Rentrop compared rigid and flexible PCBs, produced through conventional process routes on relatively expensive substrates using photoimaging, plating and etching processes, with printed electronics circuitry, and discussed printing techniques and materials. Various well-established printing techniques were available: inkjet, flat-bed screen, rotary screen and flexo-gravure for example, and a wide range of plastic foil substrates: polyethylene terephthalate, polyethylene naphthenate, thermoplastic polyurethane foils or even paper. These could be processed roll-to-roll if necessary, at speeds up to 60 metres per minute, and it was possible to print multiple layers. Metal inks were used, typically nano-particle silver, sintered by photonics or near-infrared. An example of industry-proven capability was a dry thickness of 5−8 microns with conductivity 10−20% of that of bulk silver and 150-micron feature size and pitch. On a laboratory scale, conductivity 20−40% of that of bulk silver and feature size and pitch as fine as 20 microns had been achieved at 5−8 microns dry thickness. Thin-film transistors had been produced, as well as stretchable circuits using either stretchable inks or meander patterns. The largest circuit they had made was 300 metres long, roll-to-roll assembled with 2000 LEDs.
Lombaers showed many practical examples of printed sensors and integrated displays in apparel, fashion and sportswear, some of which could be self-powered by energy harvesting. Rentrop demonstrated how 3D electronics, including discrete components, could be created by printing and thermoforming, and discussed in-mould electronics: “There’s no PCB any more, the component becomes the PCB.” And the opportunities for combining printed electronics with 3D printing techniques were endless.
Back to normality—the optimisation of SMT component land dimensions to achieve the most effective and reliable solder joint geometry—as Rainer Taube of Taube Electronic discussed “The Proportional Land Dimensioning Concept” and reported the results of the Proportional Verification Project carried out by FED, the Fachverband Elektronik-Design.
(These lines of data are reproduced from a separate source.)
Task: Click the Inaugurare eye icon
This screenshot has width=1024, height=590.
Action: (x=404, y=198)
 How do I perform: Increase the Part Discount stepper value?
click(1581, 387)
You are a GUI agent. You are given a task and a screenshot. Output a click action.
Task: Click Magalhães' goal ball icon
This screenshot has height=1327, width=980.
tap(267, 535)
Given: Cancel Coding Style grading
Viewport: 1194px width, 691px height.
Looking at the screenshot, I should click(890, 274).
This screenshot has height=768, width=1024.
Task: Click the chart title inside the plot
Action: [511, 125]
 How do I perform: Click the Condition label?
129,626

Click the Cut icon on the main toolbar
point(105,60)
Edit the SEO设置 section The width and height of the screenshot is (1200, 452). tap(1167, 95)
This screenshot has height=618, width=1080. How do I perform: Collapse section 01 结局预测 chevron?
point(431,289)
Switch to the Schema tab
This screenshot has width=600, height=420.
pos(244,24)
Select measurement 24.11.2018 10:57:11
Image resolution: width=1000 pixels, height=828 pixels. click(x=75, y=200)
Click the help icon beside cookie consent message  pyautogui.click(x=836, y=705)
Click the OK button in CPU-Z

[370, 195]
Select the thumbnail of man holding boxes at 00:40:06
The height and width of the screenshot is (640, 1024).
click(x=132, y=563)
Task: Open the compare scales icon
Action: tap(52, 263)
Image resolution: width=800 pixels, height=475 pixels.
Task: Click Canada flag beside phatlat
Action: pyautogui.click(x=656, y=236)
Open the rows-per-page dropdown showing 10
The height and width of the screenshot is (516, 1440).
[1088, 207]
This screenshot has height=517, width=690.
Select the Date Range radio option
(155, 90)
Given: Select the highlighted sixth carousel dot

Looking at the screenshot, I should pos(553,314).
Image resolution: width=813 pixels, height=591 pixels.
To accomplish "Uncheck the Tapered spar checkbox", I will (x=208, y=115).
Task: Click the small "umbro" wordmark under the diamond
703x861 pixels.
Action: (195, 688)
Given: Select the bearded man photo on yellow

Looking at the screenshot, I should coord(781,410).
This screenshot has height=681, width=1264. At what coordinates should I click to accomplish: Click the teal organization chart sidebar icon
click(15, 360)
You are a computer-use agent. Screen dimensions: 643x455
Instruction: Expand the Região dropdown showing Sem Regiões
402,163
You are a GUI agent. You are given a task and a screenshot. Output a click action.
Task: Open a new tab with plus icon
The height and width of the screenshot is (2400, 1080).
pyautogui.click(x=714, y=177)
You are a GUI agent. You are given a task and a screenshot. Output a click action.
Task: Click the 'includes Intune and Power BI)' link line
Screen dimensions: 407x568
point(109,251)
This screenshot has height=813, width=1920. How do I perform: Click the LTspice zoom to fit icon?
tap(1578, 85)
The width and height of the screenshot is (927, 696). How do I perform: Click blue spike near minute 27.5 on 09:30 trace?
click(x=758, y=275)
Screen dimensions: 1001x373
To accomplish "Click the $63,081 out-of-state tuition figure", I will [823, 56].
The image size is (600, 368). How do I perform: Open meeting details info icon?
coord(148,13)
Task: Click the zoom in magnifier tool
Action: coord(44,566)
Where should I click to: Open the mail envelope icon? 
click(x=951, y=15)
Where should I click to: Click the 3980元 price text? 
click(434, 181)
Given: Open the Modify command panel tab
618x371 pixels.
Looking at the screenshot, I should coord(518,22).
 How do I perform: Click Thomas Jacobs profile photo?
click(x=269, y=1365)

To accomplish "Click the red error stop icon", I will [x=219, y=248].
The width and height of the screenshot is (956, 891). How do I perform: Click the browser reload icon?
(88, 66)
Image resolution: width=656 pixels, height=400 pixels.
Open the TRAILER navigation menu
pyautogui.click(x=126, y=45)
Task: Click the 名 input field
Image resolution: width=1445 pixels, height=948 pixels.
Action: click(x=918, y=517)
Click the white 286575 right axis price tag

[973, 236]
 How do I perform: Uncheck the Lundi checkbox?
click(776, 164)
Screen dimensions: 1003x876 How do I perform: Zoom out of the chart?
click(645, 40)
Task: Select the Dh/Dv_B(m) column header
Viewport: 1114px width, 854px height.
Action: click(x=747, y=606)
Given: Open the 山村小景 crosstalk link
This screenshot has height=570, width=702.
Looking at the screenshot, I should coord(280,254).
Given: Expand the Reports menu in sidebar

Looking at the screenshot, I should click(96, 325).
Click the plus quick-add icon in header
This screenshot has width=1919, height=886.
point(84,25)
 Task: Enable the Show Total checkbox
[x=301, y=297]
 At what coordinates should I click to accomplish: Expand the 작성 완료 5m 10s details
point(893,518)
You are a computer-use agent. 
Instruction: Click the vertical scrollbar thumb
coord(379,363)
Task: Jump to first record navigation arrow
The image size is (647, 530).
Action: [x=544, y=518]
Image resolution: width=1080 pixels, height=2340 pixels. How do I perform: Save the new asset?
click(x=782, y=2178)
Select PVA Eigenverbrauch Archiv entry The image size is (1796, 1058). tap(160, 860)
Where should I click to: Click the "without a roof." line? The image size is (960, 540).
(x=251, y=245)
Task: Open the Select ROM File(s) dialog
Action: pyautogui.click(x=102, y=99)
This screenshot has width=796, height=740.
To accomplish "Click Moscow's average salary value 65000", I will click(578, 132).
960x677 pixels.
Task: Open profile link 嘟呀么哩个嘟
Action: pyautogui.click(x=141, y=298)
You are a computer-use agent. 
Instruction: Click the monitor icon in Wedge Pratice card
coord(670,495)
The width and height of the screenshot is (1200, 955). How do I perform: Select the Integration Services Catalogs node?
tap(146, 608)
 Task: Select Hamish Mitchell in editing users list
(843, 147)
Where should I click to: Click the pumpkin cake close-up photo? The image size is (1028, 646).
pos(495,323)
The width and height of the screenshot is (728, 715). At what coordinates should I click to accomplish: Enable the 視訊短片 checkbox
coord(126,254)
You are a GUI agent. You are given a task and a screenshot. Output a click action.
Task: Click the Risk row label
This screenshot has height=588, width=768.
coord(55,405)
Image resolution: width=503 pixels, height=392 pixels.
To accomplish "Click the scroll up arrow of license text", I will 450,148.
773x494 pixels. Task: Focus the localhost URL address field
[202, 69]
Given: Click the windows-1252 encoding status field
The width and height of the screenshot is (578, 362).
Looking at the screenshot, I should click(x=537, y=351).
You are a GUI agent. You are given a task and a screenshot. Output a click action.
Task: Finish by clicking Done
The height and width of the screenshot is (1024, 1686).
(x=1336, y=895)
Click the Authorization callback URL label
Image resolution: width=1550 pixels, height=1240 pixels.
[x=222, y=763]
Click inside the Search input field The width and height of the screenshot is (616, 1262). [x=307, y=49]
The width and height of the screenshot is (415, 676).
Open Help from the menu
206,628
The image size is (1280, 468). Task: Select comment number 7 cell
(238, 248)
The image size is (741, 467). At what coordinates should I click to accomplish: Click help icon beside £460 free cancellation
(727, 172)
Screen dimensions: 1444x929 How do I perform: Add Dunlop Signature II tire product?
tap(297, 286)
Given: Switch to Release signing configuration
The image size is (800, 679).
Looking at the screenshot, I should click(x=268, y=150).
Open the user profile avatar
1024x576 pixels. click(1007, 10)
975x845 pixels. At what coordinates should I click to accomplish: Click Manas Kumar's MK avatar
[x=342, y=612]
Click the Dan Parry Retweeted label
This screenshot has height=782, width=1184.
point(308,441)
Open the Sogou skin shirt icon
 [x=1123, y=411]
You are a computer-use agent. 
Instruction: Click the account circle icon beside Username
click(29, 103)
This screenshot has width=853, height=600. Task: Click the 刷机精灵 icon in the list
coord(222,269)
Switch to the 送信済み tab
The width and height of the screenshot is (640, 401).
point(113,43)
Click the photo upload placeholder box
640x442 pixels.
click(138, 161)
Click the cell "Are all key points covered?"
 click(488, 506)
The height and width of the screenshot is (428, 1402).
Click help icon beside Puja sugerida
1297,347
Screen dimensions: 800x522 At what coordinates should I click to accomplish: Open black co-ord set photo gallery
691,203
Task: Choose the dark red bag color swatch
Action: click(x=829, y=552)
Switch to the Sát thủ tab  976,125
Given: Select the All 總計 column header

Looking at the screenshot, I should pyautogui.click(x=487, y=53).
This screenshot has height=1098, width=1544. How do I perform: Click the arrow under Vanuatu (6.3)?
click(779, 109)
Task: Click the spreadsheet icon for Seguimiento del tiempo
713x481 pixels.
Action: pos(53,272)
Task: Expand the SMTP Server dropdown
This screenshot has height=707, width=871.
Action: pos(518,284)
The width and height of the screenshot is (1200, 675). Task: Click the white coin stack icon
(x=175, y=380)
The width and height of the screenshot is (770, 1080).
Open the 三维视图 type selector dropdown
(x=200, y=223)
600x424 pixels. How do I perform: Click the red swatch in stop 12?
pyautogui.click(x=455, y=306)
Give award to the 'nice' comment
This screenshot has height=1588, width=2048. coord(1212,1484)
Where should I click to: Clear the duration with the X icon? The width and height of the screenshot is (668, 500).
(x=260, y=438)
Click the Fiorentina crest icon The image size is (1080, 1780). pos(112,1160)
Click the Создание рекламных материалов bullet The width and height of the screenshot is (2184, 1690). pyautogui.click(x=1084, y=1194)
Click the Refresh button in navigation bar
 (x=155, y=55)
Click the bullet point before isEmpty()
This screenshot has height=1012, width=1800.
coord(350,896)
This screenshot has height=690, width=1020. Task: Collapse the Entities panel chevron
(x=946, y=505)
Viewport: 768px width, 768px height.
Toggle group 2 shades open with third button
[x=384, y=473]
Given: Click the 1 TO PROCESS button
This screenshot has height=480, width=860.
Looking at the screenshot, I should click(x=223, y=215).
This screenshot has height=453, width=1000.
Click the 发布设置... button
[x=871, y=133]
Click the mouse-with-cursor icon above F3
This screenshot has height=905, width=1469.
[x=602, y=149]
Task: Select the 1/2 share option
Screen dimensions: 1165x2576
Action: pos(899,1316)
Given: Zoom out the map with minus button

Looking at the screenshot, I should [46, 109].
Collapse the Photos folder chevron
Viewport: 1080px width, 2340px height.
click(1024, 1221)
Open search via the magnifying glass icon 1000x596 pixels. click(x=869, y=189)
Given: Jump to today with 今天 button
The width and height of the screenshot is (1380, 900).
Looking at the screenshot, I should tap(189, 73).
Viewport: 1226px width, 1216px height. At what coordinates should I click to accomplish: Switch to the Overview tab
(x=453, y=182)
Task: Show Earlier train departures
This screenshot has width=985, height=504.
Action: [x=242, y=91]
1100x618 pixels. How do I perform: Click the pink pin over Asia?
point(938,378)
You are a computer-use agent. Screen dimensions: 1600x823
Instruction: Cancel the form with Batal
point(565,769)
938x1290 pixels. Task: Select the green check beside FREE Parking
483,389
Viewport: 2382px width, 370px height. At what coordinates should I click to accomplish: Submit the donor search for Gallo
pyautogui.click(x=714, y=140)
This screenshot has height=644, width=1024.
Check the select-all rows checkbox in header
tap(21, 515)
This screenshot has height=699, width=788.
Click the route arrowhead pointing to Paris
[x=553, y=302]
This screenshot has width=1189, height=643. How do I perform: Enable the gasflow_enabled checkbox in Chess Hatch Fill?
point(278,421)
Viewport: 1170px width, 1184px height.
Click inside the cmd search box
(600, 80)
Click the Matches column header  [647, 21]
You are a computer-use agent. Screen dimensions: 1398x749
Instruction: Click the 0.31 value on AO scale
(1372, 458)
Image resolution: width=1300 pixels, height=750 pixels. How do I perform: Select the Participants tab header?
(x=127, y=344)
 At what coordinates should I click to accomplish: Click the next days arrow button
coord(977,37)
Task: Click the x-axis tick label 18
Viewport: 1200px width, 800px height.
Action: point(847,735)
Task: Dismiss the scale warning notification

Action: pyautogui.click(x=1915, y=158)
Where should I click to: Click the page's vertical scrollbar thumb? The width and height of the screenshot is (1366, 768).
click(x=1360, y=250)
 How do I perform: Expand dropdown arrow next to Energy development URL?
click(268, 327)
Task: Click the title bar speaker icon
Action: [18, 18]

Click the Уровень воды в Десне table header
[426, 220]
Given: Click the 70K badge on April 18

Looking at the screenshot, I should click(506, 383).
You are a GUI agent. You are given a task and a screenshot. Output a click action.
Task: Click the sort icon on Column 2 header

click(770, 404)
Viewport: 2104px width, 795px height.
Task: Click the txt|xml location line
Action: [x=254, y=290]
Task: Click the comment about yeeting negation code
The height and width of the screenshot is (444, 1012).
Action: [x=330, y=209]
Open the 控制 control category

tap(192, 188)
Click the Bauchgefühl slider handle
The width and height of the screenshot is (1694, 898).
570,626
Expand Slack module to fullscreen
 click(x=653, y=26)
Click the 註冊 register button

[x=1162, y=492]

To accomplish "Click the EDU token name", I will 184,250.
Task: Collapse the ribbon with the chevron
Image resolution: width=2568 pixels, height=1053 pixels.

Taube explained that since the introduction of surface mount technology, the development of component packages has progressed rapidly, but IPC and IEC calculation standards for component land dimensions were still largely based on the component packaging conventions of the 1980s and 1990s. This led to problems in design and assembly and could also affect the reliability of the solder joints. As component terminations became progressively smaller, a new method was required for calculating the dimensions of surface-mount pads on PCBs, and this was reflected in the FED’s approach to a proportional land dimensioning concept.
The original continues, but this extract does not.